Your task
Rewrite everything from the row containing "At what coordinates should I click to accomplish: Edit" down to the row containing "[x=1306, y=101]", changing "Afternoon" to "Evening" and keeping the rest the same.

## begin Supplied material

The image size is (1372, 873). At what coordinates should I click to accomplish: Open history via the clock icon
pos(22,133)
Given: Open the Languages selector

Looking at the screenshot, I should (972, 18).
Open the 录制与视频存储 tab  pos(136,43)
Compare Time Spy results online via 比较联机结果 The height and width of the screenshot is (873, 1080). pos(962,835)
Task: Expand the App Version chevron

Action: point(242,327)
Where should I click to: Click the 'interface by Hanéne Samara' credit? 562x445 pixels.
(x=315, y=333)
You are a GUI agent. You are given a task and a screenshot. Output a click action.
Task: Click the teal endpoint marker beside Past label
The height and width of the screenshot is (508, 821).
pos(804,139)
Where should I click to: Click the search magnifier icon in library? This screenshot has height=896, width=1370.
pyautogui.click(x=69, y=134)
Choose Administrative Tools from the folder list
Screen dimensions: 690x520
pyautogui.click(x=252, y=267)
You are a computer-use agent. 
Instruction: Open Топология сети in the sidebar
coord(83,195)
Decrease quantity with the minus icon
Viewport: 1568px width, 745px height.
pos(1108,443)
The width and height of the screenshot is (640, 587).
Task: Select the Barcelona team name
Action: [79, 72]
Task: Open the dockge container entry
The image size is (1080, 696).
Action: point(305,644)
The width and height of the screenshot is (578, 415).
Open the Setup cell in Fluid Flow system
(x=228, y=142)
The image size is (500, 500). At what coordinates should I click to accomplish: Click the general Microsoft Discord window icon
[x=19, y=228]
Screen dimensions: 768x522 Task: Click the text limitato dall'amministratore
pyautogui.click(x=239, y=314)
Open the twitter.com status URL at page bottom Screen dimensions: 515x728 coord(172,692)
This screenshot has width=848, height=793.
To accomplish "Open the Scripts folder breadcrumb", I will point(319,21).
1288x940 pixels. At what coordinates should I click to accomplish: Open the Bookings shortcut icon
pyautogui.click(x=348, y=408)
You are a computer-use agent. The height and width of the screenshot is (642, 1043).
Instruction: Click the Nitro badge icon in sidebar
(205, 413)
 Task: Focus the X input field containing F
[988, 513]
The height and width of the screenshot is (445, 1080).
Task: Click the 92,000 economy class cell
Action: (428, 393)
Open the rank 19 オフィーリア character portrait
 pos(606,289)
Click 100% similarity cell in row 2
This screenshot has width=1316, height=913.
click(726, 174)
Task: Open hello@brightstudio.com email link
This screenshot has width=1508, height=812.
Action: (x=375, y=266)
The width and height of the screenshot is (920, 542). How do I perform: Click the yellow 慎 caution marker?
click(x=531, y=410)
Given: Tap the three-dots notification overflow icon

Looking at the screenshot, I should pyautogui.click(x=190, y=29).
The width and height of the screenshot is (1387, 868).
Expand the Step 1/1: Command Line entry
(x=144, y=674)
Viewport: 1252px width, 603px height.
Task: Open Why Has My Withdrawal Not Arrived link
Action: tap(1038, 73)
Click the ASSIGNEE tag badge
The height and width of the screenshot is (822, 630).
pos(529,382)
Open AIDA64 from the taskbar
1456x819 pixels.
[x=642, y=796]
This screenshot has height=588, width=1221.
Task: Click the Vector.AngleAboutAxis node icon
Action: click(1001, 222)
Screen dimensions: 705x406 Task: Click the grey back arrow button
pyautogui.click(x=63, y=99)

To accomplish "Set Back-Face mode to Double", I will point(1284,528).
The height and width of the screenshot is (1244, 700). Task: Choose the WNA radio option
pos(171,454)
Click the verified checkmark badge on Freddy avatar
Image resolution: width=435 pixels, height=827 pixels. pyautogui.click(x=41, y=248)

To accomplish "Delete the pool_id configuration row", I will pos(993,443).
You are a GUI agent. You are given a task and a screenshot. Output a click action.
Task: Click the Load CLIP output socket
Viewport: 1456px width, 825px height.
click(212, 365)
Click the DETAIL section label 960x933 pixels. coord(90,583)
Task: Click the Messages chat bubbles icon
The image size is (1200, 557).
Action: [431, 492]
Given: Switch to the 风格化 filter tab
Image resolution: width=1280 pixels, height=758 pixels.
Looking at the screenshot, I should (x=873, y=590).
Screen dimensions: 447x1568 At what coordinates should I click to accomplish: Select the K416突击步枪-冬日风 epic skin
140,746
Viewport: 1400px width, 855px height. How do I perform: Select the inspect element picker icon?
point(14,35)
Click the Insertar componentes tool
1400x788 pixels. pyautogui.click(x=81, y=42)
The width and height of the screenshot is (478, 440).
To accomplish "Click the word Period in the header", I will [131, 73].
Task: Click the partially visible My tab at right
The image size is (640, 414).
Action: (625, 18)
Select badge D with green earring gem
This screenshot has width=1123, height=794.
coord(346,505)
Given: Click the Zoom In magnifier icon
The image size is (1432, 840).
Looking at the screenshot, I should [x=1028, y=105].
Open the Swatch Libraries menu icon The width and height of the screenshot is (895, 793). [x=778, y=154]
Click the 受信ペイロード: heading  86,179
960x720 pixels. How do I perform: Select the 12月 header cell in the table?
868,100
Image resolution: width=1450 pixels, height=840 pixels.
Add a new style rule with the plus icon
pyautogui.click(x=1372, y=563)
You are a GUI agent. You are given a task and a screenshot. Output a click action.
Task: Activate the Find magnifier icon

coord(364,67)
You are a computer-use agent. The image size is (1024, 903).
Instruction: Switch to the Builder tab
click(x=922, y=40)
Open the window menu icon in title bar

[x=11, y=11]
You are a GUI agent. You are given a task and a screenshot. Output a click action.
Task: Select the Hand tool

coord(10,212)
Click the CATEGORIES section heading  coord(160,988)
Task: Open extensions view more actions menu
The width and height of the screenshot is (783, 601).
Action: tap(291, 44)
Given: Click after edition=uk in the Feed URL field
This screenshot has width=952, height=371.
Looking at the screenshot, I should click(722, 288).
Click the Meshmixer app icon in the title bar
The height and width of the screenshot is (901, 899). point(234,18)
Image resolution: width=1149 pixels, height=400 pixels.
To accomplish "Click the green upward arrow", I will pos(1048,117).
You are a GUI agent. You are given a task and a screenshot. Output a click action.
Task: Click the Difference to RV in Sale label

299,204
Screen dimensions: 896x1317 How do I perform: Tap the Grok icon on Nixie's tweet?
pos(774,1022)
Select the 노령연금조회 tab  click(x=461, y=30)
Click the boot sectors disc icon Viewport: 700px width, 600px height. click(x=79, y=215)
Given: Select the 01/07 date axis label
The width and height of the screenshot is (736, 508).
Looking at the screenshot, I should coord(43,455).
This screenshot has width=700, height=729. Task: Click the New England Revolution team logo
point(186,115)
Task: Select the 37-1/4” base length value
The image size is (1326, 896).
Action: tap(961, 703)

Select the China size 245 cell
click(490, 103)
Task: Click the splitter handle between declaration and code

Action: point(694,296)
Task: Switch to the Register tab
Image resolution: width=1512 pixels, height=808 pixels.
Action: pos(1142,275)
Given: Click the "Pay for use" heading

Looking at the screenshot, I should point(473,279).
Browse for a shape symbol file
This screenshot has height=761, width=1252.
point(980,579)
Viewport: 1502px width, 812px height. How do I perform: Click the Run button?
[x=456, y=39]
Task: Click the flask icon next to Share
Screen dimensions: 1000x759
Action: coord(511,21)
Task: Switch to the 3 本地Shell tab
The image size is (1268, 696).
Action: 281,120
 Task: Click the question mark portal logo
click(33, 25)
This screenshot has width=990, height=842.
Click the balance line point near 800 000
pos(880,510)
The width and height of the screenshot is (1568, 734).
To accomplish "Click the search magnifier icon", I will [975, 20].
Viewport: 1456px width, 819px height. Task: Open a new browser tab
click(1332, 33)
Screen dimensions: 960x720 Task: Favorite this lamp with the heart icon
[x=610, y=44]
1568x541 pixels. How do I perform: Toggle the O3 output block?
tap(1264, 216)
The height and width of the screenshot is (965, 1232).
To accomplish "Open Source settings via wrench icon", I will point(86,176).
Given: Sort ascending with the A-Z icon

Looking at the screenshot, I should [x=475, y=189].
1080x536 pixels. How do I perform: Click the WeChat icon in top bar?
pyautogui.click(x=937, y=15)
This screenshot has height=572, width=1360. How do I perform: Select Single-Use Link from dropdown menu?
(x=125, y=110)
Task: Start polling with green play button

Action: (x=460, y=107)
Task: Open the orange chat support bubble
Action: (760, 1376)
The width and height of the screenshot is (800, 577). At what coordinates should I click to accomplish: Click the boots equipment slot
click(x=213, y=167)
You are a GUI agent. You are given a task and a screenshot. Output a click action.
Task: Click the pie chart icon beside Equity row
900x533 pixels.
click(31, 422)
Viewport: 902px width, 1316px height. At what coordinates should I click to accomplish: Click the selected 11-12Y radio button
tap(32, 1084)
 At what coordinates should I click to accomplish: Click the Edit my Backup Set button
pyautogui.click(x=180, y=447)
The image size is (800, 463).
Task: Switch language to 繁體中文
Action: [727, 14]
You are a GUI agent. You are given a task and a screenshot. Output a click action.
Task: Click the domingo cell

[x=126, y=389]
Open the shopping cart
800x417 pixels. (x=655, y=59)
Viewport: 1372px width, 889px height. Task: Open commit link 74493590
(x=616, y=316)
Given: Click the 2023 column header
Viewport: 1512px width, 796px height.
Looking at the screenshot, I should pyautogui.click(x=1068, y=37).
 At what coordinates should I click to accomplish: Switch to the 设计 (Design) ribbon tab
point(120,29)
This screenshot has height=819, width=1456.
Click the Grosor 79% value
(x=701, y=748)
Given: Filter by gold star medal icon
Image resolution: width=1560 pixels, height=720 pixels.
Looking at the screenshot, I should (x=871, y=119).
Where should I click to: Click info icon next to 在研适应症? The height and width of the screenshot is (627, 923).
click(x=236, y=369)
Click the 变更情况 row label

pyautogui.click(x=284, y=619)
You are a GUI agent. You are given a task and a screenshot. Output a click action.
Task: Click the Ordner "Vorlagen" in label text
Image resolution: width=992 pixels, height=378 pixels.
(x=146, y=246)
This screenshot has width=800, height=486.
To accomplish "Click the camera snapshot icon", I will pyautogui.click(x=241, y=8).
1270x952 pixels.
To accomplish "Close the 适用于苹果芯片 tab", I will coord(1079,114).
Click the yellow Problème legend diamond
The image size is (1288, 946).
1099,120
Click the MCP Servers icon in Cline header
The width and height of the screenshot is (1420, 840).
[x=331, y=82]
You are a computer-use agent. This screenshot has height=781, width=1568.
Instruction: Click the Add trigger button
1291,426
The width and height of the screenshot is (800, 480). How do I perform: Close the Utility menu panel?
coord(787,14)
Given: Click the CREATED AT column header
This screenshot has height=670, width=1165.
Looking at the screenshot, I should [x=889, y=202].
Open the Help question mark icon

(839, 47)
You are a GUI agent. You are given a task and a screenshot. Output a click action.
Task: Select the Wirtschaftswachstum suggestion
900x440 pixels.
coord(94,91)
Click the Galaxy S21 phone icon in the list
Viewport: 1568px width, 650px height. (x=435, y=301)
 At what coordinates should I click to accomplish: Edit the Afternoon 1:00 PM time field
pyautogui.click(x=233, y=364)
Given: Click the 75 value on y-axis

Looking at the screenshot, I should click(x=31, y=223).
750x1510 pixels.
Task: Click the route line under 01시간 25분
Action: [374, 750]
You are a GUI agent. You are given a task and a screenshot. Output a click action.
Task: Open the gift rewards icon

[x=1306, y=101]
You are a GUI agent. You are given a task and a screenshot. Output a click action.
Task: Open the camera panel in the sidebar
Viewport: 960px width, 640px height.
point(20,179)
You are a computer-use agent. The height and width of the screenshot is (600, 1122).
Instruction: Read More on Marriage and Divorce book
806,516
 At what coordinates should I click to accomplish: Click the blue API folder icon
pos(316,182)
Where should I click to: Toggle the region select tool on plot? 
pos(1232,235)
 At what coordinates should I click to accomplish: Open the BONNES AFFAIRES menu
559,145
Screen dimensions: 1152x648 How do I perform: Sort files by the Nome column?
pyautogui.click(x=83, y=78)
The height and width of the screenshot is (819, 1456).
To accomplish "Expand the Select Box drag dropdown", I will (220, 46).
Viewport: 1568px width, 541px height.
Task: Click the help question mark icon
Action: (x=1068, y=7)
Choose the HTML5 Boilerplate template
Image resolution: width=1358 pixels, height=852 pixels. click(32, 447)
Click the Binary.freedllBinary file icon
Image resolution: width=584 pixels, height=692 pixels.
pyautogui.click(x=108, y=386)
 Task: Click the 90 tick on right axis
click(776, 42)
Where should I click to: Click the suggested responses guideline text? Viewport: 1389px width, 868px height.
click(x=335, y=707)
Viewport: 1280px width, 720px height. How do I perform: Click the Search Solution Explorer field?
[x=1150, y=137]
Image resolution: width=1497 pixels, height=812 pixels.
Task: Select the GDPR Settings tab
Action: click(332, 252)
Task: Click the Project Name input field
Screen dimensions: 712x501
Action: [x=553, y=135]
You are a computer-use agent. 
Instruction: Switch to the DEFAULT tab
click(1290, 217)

## end Supplied material

Completed exercise
 At what coordinates should I click to accomplish: Edit the Evening 1:00 PM time field
pyautogui.click(x=233, y=364)
Given: Click the 75 value on y-axis

Looking at the screenshot, I should click(x=31, y=223).
750x1510 pixels.
Task: Click the route line under 01시간 25분
Action: [374, 750]
You are a GUI agent. You are given a task and a screenshot. Output a click action.
Task: Open the gift rewards icon

[x=1306, y=101]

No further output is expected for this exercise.